Libros de José-Fernando Rey Ballesteros

18 marzo, 2026 – Espiritualidad digital

Por qué no lo llamamos Pepe

Lo de los «Pepes» ya sabéis de dónde viene. Antiguamente, en los escritos espirituales, junto al nombre de José se añadían, entre paréntesis, las siglas «p.p.», que nada tenían que ver con la política española, sino con las palabras «padre putativo». Suena fatal, era una forma de dejar claro que José era padre de Jesús «según pensaban».

Menos mal que desaparecieron las siglas, aunque lo de los Pepes permanezca. Porque, aun siendo verdad que José no intervino en la concepción virginal del Hijo de Dios, el santo patriarca no fue padre meramente «putativo» de Jesús. Fue verdadero padre. Educó al Niño Dios, le dio todo el amor y la protección que un buen padre da a su hijo, y Jesús lo llamó «abbá», papá, como todos los niños llamaban a sus padres.

Por eso es también padre nuestro. Porque somos miembros de Cristo. Y no nos dirigimos a él diciendo: «José, padre putativo mío», sino «San José, mi padre y señor». Por eso tampoco lo llamamos Pepe.

Encomiéndate a él. Pídele protección y auxilio. Porque, como sucede con la Virgen, estar cerca de José es estar cerca de Jesús. Dile, como un niño asustado a su papá: «No me sueltes».

(1903)

La Pasión del Hijo de Dios

Si las he contado bien, son nueve las veces que, en el evangelio de hoy, aparece la palabra «Padre».

El Hijo no puede hacer nada por su cuenta sino lo que viere hacer al Padre.

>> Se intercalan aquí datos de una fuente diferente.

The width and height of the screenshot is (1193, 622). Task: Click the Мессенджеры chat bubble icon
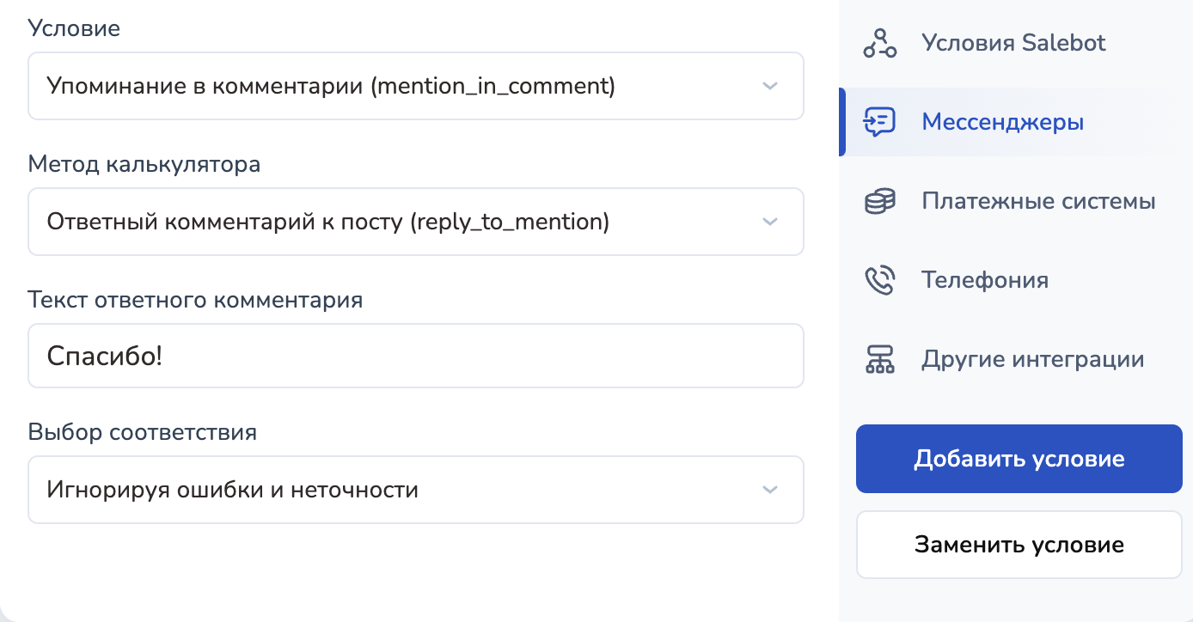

Lo que hace este, eso mismo hace también el Hijo, pues el Padre ama al Hijo y le muestra todo lo que él hace.

Si no nos adentramos en ese abismo de tinieblas y dulzura que es la intimidad del Hijo con el Padre, no entenderemos jamás la Pasión del Señor. Porque toda la Pasión, desde los postres de la Última Cena, es un grito filial del Hijo al Padre. Jesús parece estar tan concentrado en ese grito, que hasta los golpes, latigazos, clavos y espinas le duelen de lejos. El verdadero dolor llora a su Padre desde lo más profundo del corazón.

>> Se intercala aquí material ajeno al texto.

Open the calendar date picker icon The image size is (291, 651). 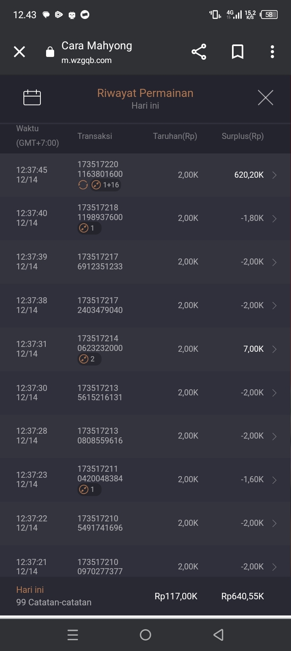pos(32,97)
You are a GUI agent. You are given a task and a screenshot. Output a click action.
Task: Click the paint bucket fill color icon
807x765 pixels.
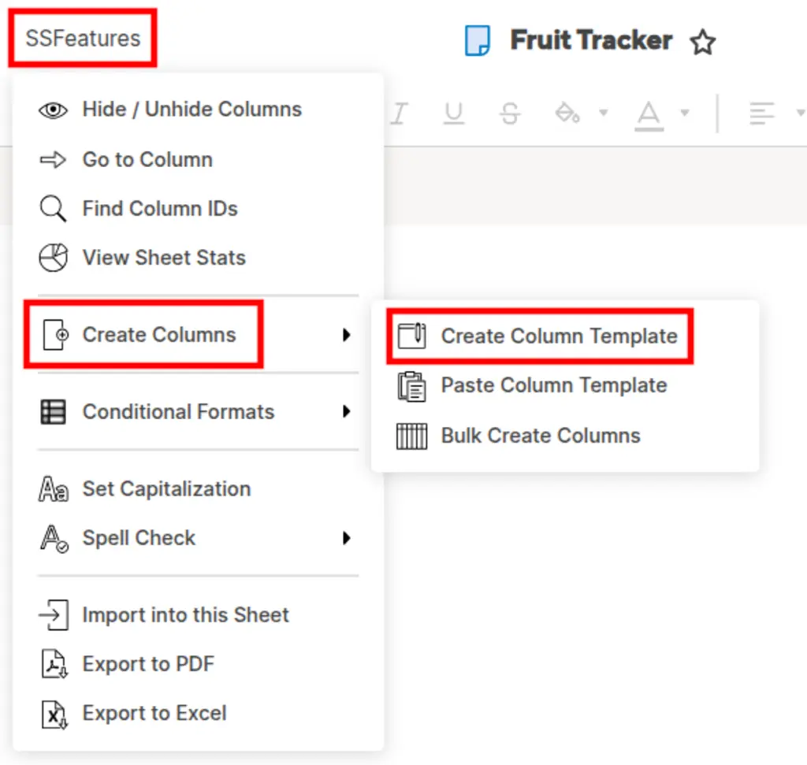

Y así, estremecido en pavor y angustia implorará a su Abbá que aparte el cáliz, para inmediatamente prometerle obediencia. Le suplicará que perdone a quienes lo matamos, gemirá buscándolo y preguntándole por qué lo abandonó. Y finalmente, como el niño que se echa encima de papá, entregará el Espíritu a sus manos para descansar, no en la muerte, sino en su Padre.